Suppose there was no explosion. Then the whole mass would go another L, total of 2L before hitting the ground. The explosion increases the speed of the small piece, so it will go further than the 2L. So 4L/3 is too small.

You do have the right approach, doing a conservation of momentum at the turnover point where the explosion takes place. I agree with your initial speed of L/t. Maybe show me your momentum calc for the one mv before the collision and two after the collision, with 2 of the 3 speeds known. That must be where your difficulty is.
The smaller piece comes back top the launching station. Hence the
V(s)/V(l)= 3/1

IF V(s)xt= L then it implies that V(l)xt =L/3.

#### ypudi

wait let me show you the momentum conservation

#### ypudi

V - velocity of unbroken piece.
V(s)- velocity of smaller piece
V(l)- Velocity of larger peice.
t(f)- time of ascent or descent
all velocities in x axis.

before explosion momentum = MV
after explosion momentum = M/4 x[V-V(s)]+ 3M/4[V(l)+V]

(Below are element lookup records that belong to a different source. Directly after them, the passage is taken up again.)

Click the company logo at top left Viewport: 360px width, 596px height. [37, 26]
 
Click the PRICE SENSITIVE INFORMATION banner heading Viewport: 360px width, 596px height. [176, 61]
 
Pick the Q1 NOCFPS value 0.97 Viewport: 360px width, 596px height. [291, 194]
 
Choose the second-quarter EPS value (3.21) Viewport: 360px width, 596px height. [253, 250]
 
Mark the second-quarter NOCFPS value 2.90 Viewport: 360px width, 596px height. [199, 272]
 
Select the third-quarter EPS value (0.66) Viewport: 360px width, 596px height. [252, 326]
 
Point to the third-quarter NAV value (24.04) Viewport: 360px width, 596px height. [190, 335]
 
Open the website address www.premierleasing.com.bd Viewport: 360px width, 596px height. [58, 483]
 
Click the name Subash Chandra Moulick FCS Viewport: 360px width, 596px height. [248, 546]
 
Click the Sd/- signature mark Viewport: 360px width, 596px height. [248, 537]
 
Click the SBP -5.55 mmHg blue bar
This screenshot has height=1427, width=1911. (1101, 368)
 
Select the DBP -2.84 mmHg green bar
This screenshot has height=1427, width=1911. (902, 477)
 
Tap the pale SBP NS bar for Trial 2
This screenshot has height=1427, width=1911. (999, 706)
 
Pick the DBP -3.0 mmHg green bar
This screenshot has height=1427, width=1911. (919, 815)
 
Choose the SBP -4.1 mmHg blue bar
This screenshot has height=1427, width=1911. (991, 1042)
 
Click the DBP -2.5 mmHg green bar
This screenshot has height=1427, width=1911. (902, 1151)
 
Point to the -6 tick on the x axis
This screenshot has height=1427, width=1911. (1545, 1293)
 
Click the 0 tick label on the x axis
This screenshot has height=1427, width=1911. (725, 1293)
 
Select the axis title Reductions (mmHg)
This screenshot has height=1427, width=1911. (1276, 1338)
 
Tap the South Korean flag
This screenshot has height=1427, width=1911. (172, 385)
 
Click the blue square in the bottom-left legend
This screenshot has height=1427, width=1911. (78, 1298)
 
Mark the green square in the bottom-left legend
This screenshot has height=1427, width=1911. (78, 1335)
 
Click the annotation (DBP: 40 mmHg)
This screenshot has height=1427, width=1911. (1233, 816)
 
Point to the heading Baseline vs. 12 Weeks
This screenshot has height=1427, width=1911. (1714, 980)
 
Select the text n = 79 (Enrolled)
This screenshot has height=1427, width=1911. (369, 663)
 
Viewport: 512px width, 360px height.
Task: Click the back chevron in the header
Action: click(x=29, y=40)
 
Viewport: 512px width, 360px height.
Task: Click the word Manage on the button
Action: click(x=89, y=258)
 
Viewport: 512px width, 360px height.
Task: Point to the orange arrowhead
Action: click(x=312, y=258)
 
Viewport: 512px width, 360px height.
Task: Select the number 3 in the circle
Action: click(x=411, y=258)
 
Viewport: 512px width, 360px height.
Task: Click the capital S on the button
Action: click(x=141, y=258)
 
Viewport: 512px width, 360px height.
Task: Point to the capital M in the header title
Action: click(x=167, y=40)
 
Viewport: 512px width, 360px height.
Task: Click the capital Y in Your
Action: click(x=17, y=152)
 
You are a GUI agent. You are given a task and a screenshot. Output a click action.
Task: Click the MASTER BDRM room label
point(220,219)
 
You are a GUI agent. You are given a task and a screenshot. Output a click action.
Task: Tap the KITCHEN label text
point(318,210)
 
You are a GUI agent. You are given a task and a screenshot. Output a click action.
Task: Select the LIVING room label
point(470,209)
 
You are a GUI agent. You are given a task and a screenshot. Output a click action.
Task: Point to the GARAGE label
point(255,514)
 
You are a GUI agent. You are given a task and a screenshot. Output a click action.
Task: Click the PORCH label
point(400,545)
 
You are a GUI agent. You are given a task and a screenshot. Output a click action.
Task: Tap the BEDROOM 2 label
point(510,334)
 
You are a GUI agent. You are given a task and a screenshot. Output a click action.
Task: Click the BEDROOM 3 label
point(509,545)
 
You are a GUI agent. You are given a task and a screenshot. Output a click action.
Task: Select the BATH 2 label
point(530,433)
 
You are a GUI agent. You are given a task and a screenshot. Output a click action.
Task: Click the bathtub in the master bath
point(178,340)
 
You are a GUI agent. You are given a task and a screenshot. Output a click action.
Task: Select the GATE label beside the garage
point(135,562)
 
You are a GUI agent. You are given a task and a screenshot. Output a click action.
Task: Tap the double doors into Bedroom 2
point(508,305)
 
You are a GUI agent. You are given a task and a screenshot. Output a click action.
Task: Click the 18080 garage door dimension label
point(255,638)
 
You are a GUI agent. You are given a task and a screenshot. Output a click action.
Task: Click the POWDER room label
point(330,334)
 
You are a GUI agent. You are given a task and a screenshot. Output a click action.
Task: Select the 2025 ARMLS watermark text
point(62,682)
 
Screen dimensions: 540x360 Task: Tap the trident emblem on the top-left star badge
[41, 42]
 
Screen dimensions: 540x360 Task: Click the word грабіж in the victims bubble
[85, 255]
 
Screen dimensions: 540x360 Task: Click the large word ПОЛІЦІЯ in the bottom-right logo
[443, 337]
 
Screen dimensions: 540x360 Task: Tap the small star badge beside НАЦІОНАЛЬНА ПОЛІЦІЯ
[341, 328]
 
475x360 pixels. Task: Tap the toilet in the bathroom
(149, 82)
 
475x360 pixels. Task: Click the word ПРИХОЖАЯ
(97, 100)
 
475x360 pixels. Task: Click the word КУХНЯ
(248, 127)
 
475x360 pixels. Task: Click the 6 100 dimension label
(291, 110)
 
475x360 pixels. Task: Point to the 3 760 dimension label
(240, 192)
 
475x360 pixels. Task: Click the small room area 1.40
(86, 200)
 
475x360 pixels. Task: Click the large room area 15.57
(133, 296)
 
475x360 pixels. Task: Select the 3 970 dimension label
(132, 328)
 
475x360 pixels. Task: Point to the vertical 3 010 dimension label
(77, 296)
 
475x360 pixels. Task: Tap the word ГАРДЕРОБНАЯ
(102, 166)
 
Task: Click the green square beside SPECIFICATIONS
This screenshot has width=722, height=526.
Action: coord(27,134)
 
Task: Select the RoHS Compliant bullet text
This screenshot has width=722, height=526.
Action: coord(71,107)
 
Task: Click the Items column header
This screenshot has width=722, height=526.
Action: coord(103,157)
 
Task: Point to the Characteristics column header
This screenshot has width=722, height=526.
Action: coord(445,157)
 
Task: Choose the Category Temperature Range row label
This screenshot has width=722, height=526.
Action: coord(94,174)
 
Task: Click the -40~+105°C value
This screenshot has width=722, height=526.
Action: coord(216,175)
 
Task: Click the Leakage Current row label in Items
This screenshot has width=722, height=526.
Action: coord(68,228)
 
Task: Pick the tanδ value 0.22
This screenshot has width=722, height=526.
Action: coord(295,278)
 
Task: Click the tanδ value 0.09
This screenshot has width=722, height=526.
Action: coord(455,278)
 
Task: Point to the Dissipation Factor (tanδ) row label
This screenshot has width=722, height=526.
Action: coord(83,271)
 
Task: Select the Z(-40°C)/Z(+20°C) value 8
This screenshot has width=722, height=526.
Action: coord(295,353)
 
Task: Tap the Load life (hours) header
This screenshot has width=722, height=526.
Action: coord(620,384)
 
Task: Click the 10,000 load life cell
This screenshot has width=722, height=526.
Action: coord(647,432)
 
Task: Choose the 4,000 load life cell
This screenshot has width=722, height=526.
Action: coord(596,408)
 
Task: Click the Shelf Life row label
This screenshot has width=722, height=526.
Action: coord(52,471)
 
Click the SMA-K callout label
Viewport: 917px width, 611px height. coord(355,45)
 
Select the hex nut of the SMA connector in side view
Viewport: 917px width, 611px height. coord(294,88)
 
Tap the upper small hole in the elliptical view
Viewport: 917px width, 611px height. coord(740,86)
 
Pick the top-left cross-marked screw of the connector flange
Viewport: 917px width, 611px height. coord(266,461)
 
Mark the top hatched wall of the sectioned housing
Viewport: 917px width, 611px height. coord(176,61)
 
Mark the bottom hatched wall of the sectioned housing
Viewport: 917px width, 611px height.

equating and removing M and solving we get
3V(l)= V(s)

V(s)xt(f)= L

therfore V(l)xt = L/3

#### Delphi51

Homework Helper
I used m as the mass of the small piece, 3m for large piece, total 4m.
momentum before = momentum after
MV = MV + MV
4m*L/t = -m*L/t + 3m*v --> v = 5/3*L/t
Very tricky; better check to ensure that this results in the landed center of mass being 2L as Gneil saw so cleverly!

#### ypudi

Yes, it does. the answer comes as 8L/3 and this gives the centr of mass cordintes as (2L,0) The trick is if we take assume velocities (like I did) it is important to define wrt to ground. The relation that i derived for the velocities is correct but it is wrt to each other.
Hence

V(s)xt is not equal to L rather [V(s)-V]x t = L

the larger piece travels father than the smaller piece aided by the horizontal velocity making the velocity wrt ground of the larger piece as V + V(l).

An excellent problem sheerly because of its simplicity and I must thank you guys for this excellent discussion. I feel that I have learnt a lot more than this problem aimed to teach.

#### Delphi51

Homework Helper
My sentiments, too! I must try to remember the center of mass approach.